Below are some records. Return exactly their lines from the one containing "Follow the Sitemap" through the one containing "This screenshot has width=924, height=561.", and drop the pictures.
*** Block opens ***
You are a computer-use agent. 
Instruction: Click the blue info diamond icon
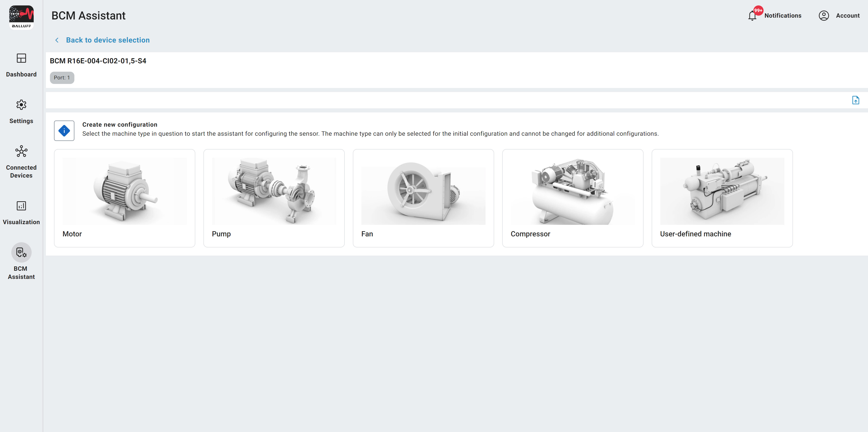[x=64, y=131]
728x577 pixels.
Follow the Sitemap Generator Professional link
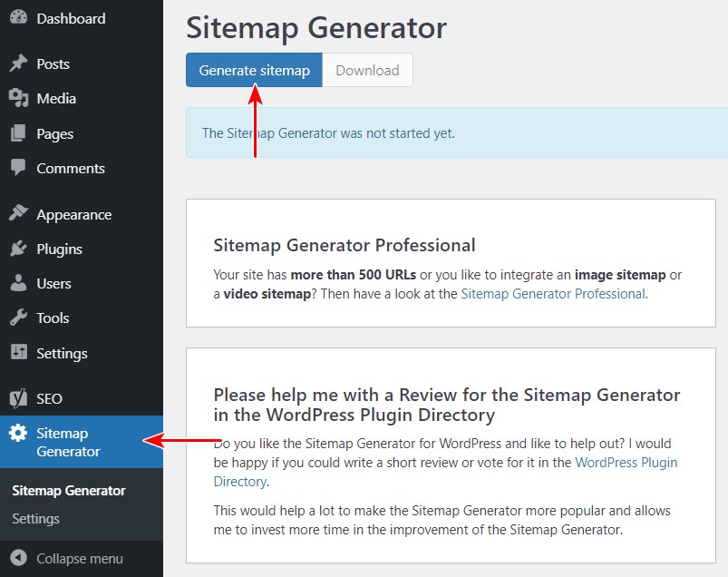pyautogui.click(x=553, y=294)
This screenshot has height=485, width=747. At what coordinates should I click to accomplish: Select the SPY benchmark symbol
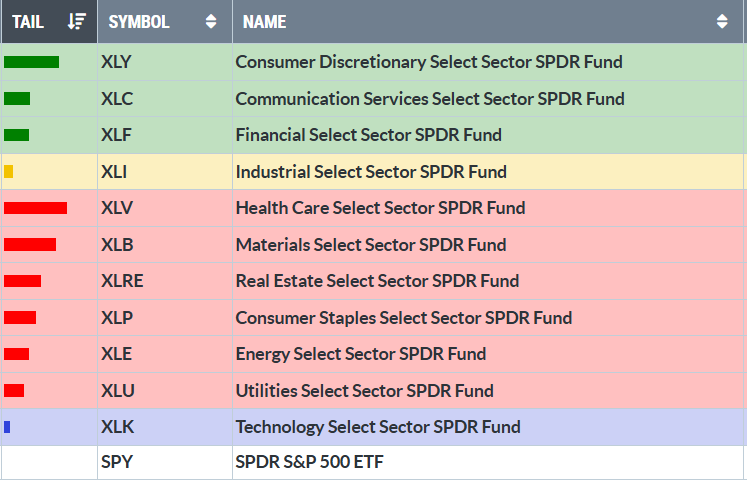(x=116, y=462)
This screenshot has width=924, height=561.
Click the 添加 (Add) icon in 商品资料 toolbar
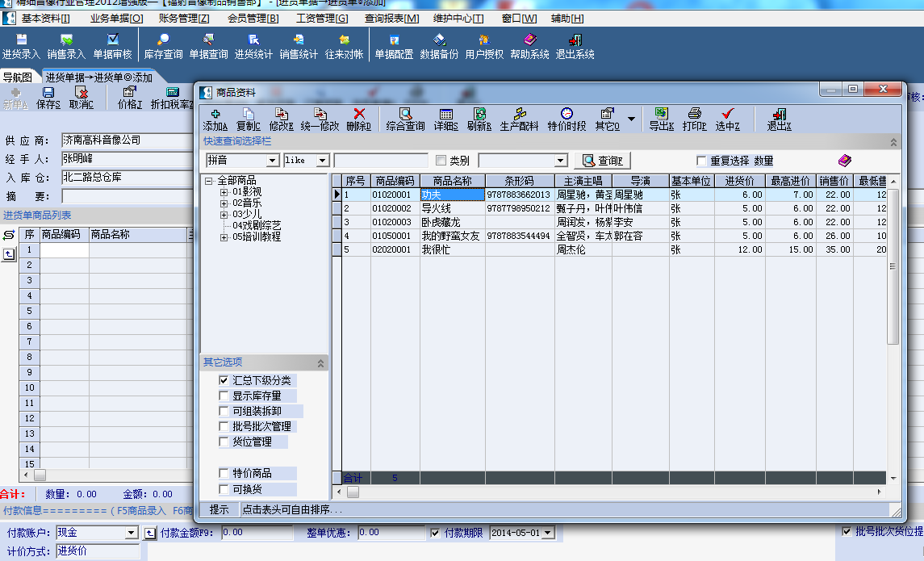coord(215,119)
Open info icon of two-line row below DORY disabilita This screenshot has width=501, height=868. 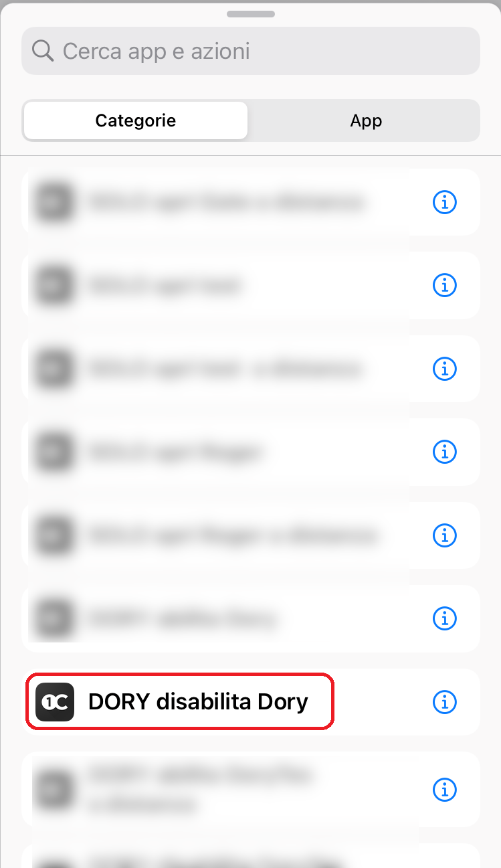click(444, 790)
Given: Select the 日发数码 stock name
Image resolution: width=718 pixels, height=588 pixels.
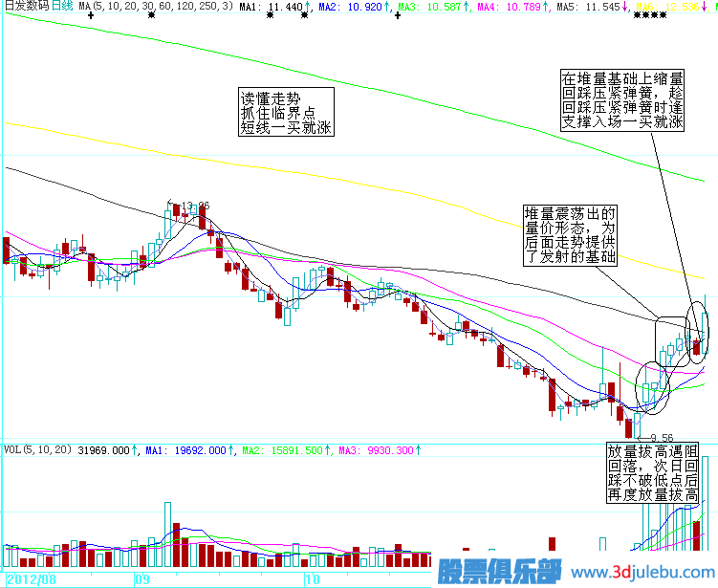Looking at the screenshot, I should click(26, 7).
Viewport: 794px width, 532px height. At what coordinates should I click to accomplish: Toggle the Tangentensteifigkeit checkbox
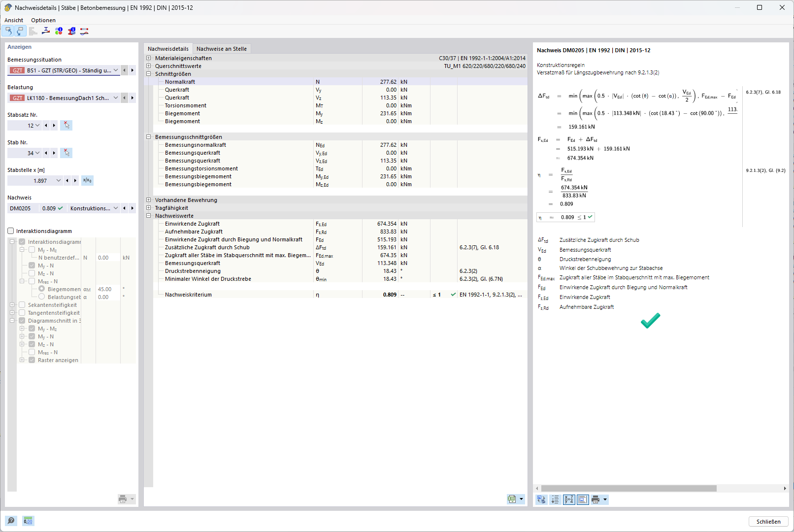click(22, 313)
*** Block closes ***
Solution to this exercise |
Follow the Sitemap Generator Professional link
pyautogui.click(x=553, y=294)
This screenshot has height=485, width=747. At what coordinates should I click to accomplish: Select the SPY benchmark symbol
(x=116, y=462)
This screenshot has width=924, height=561.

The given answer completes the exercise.